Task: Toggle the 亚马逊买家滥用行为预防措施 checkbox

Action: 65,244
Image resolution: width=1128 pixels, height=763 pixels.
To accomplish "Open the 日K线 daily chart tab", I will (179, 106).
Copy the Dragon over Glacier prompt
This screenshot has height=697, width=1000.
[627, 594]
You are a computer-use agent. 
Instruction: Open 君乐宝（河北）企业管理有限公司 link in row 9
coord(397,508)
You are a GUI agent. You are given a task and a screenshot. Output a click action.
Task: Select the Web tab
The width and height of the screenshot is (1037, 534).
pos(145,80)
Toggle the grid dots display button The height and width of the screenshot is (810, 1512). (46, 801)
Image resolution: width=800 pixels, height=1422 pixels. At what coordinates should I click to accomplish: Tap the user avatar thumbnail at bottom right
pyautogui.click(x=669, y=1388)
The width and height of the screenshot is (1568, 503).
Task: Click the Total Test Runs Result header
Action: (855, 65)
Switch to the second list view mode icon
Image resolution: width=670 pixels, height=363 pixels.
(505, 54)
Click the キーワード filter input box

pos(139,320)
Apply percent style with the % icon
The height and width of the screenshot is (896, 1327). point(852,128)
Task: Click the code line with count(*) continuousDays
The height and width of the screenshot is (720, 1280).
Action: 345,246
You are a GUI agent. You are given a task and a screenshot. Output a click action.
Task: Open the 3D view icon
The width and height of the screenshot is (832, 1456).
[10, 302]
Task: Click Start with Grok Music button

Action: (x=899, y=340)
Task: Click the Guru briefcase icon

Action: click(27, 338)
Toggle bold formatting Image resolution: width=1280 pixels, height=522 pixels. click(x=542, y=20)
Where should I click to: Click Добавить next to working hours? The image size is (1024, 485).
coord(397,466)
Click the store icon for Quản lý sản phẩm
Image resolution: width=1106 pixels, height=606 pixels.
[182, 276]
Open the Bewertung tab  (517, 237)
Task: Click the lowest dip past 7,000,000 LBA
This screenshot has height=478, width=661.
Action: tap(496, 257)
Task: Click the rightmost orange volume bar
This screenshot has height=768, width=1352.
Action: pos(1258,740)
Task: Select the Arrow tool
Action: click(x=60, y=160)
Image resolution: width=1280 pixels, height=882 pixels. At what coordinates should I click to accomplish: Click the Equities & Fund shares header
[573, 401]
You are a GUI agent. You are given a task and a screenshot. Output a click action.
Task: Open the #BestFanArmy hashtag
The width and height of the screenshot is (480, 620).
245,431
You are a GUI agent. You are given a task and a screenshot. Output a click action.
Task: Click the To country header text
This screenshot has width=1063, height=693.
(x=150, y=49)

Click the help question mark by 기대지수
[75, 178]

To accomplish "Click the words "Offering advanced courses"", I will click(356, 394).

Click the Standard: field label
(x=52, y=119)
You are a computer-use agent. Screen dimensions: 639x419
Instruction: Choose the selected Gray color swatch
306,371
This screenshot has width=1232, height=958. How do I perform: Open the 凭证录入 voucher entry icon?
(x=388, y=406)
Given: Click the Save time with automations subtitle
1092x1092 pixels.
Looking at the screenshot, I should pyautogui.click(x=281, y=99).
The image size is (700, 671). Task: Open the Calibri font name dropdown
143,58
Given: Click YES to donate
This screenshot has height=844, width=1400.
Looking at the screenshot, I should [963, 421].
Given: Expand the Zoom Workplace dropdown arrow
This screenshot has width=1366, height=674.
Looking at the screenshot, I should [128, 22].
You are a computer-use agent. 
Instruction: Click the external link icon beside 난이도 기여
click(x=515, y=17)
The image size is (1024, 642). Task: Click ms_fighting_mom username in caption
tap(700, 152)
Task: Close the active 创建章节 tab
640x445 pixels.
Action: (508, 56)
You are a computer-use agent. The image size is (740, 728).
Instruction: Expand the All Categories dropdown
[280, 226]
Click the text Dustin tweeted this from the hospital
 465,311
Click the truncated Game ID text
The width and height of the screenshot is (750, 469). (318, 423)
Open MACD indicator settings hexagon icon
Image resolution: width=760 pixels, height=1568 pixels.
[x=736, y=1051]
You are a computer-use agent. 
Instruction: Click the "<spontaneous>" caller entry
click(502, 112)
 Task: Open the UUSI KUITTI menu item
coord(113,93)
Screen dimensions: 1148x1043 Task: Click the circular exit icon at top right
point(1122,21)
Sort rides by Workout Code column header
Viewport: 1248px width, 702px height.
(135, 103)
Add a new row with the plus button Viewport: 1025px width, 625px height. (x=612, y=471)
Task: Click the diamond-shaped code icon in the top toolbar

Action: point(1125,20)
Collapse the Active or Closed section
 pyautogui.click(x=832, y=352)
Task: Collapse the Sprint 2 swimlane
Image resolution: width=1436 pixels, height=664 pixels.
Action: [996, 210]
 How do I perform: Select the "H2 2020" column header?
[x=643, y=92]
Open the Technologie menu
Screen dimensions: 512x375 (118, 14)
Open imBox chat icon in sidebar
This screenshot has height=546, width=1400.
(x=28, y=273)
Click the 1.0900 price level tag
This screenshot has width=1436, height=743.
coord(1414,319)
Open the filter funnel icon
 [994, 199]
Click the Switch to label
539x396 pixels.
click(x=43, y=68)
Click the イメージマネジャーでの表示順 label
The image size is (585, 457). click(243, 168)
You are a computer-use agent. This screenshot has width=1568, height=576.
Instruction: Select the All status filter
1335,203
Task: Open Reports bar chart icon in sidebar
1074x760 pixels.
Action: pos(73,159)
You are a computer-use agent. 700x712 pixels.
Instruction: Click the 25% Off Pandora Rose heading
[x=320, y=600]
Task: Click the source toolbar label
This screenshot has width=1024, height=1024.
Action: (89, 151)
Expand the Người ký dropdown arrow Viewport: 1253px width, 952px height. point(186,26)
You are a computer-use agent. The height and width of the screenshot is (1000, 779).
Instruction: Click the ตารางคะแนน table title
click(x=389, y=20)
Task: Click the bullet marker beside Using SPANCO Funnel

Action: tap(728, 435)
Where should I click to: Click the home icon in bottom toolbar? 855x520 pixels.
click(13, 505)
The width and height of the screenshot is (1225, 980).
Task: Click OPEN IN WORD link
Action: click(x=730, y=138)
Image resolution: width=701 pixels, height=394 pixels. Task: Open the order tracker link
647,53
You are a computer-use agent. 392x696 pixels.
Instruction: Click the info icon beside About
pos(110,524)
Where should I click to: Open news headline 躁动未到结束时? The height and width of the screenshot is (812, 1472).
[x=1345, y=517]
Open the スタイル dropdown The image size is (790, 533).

What to produce: Only the lines holding "Switch" are wanted, so copy each of them from the material.

Result of the task:
Switch to the second list view mode icon
Click the Switch to label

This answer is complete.